No es común ver a un hombre, que lleva en el vientre el tiro que lo mata, poner en una tela cuervos negros sobre una especie de llanura quizá lívida, vacía en todo caso, en la que el color borra de vino de la tierra se enfrenta desesperadamente con el amarillo sucio de los trigales”.
Antonin Artaud, Van Gogh, el suicida de la sociedad
A veces pasa así con la pintura: la pintura te lleva a un lugar, pero el lugar también te lleva a la pintura. Cuando estuve frente a L’église D’Auvers-Sur-Oise en el Musée d’Orsay, sentí una singular emoción. Me refiero a una obra de Van Gogh que simultáneamente hiere y acaricia el alma.
Unos días después fuimos con mi mujer a Auvers-Sur-Oise. Visitamos el pequeño cuarto donde Van Gogh vivió, el cuarto y la humilde silla de paja, como la de Arlès. Es un lugar que está a 35 kilómetros de París, al que llegás después de un trasbordo en un antiguo tren de dos pisos. En el Ravoux se puede comer y ver un video con fotos muy viejas del albergue, que es albergue desde hace muchos años. Es muy emocionante: creo que Van Gogh pintó un cuadro por día, durante los dos meses que vivió ahí. Y en los lugares en los que se instaló para pintar, hay una reproducción del cuadro que pintó: por ejemplo, en el lugar desde el cual observó la iglesia para pintarla, está la reproducción del cuadro de la iglesia.
Al salir, vimos pasar un hombre anciano con overol, transportando su carretilla, como en aquel tiempo. Es como si el tiempo en este lugar estuviera completamente detenido. Luego nos trasladamos hasta el cementerio para ver su tumba y la tumba de Theo, juntas como si fuesen una. En ese mismo lugar los cuervos volaban y se posaban en los árboles, crías de las crías que Van Gogh pintó en las últimas horas de su vida. Uno los ve y piensa: “Estos son los mismos cuervos que pintó Van Gogh”.

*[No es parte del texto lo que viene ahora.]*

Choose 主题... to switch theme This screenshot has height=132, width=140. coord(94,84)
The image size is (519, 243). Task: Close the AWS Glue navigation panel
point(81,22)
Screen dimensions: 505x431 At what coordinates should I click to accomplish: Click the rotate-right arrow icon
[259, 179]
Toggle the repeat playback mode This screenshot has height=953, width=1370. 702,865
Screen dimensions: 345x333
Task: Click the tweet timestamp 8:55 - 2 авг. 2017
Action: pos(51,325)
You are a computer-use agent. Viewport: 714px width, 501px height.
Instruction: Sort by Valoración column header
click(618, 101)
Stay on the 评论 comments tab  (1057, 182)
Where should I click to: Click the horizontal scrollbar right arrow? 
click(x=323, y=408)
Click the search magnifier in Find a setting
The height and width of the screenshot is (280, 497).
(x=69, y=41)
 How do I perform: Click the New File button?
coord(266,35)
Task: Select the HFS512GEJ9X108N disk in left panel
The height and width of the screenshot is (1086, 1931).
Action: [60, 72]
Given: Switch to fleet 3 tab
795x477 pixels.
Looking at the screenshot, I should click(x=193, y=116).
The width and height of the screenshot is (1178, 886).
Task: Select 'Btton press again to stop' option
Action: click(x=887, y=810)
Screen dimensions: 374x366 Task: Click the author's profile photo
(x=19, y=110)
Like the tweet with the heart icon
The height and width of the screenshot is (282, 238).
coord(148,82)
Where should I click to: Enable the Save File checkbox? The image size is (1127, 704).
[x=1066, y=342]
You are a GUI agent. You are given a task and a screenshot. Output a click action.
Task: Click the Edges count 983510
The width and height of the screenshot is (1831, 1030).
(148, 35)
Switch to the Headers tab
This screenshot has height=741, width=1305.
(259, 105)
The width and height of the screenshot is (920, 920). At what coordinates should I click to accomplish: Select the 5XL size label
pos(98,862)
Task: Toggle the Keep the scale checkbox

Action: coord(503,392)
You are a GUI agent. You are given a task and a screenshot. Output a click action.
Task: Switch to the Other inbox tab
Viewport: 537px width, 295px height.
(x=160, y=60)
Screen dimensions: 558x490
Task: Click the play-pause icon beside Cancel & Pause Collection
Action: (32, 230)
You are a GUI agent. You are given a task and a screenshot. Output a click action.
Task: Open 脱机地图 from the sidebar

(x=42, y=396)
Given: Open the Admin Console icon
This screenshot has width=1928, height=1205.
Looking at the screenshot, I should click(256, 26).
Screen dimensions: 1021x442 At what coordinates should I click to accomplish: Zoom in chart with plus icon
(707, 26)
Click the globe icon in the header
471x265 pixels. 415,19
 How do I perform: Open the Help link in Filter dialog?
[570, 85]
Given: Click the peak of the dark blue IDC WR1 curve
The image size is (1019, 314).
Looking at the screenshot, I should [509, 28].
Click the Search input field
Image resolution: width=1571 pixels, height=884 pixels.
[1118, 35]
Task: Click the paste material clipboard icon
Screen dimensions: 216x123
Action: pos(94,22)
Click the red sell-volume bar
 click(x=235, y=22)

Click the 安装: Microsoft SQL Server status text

Al fin de la tarde descubrí la iglesia, recordé la pintura y lamenté que no estuviese exhibida allí, para verla nuevamente y sentir el espíritu del paisaje con mayor profundidad. Porque el cuadro es algo más, más que la naturaleza misma. Está el paisaje, y está el espíritu del hombre que lo pintó: la arquitectura de la iglesia es recta, sólida; pero la iglesia pintada tiene un dibujo blando, dramático, y una luz extraña, surreal. Es algo que pasa con el arte, que contiene a pesar de la tragedia, de su enorme dramatismo, una enorme belleza; es el valor de una obra, que te sacude y que a la vez gozás. Que hiere y al mismo tiempo acaricia el alma.
La iglesia de Auvers
1890
Oleo sobre tela, 74 X 94 cm.
Museo d’Orsay, París
Cuando Vincent van Gogh abandonó el asilo de Saint-Rémy de Provence en mayo de 1890, partió rumbo al norte de Francia, visitó a su hermano Theo en París y se mudó con él a Auvers-Sur Oise, donde el doctor Gachet podría vigilar de cerca su frágil condición. En Auvers, Vincent pasaría sus últimas diez semanas de vida. La iglesia local que pintó en ese tiempo expresa, para algunos de sus biógrafos y estudiosos, y al igual que muchos de los setenta óleos que realizó en esa época, cierta nostalgia por los paisajes del norte, de la infancia y la juventud del pintor. Diez años antes, le había escrito a Theo una carta en la que hablaba de su obra evangélica en la pintura, y del oscuro vacío interior de las iglesias, algo que algunos han visto reflejado en esta tela: la luz que ilumina tenuemente en el primer plano, pero el edificio eclesiástico que permanece en sombras.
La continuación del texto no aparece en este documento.